= Given data =
◆ ◆ ◆ ◆ ◆ ◆ ◆
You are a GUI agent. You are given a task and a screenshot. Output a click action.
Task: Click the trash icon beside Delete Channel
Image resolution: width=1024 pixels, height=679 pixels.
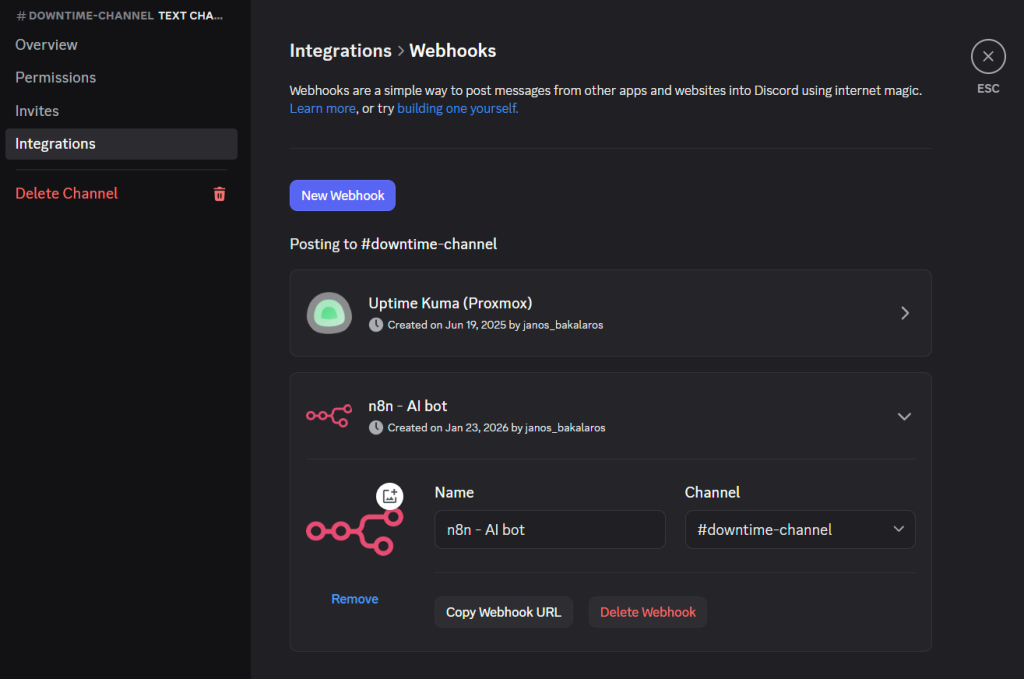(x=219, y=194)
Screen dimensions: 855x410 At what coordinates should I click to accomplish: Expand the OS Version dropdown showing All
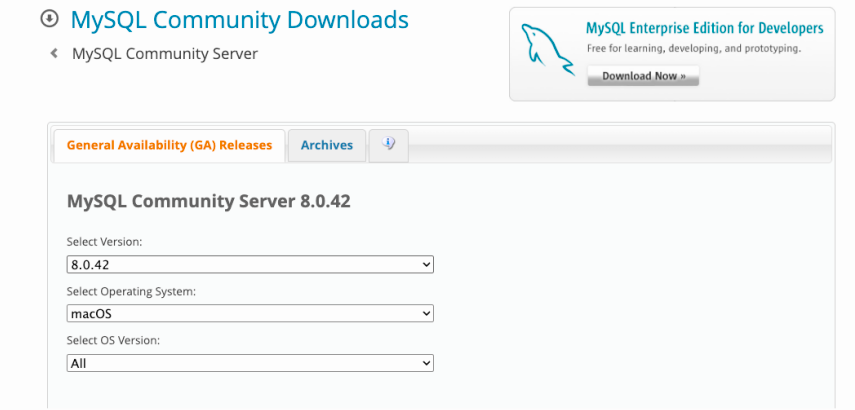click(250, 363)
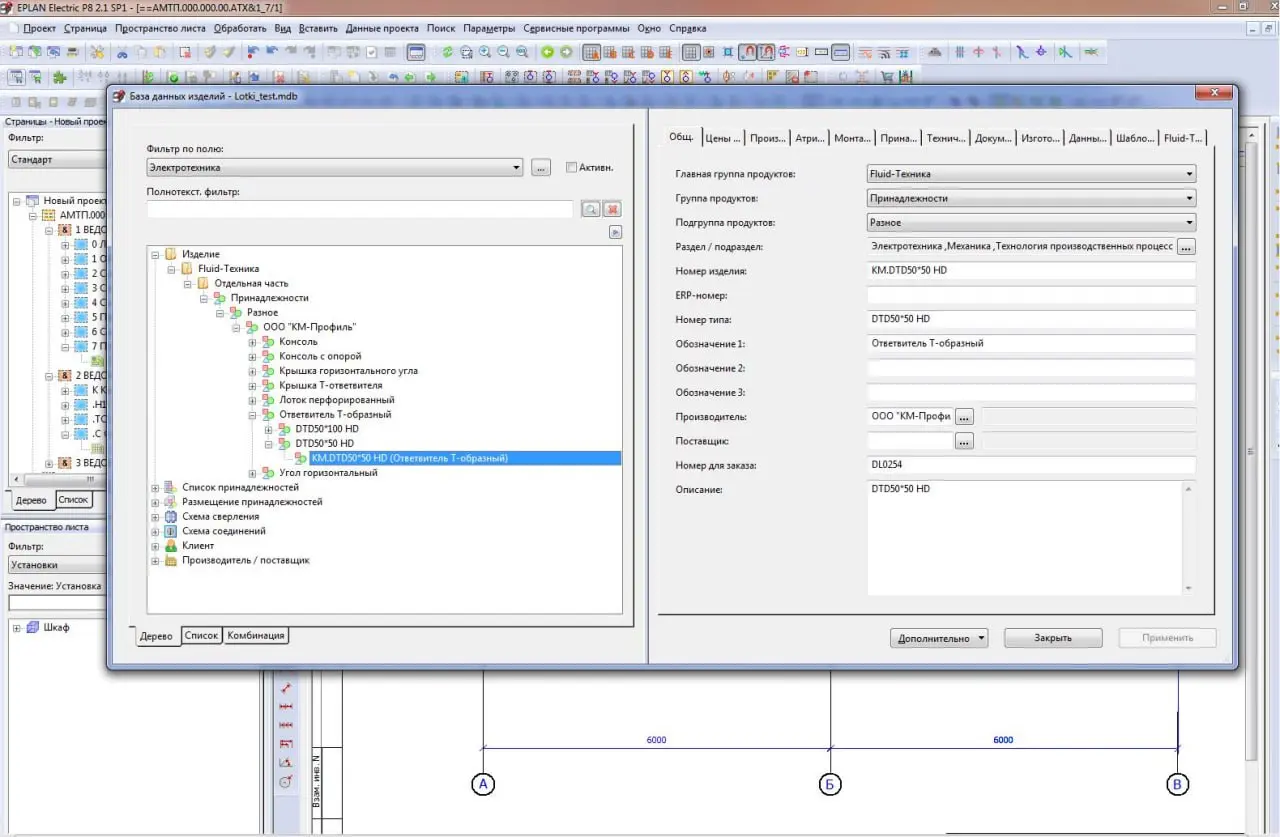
◆ ◆ ◆ ◆ ◆ ◆ ◆
= What is needed =
The expected output is the exact run of lines from the one containing "Task: Click the" through the final line of the data above, both ends included, with no pictures.

= Task output =
Task: Click the trash icon beside Delete Channel
Image resolution: width=1024 pixels, height=679 pixels.
(x=219, y=194)
Screen dimensions: 855x410 At what coordinates should I click to accomplish: Expand the OS Version dropdown showing All
click(250, 363)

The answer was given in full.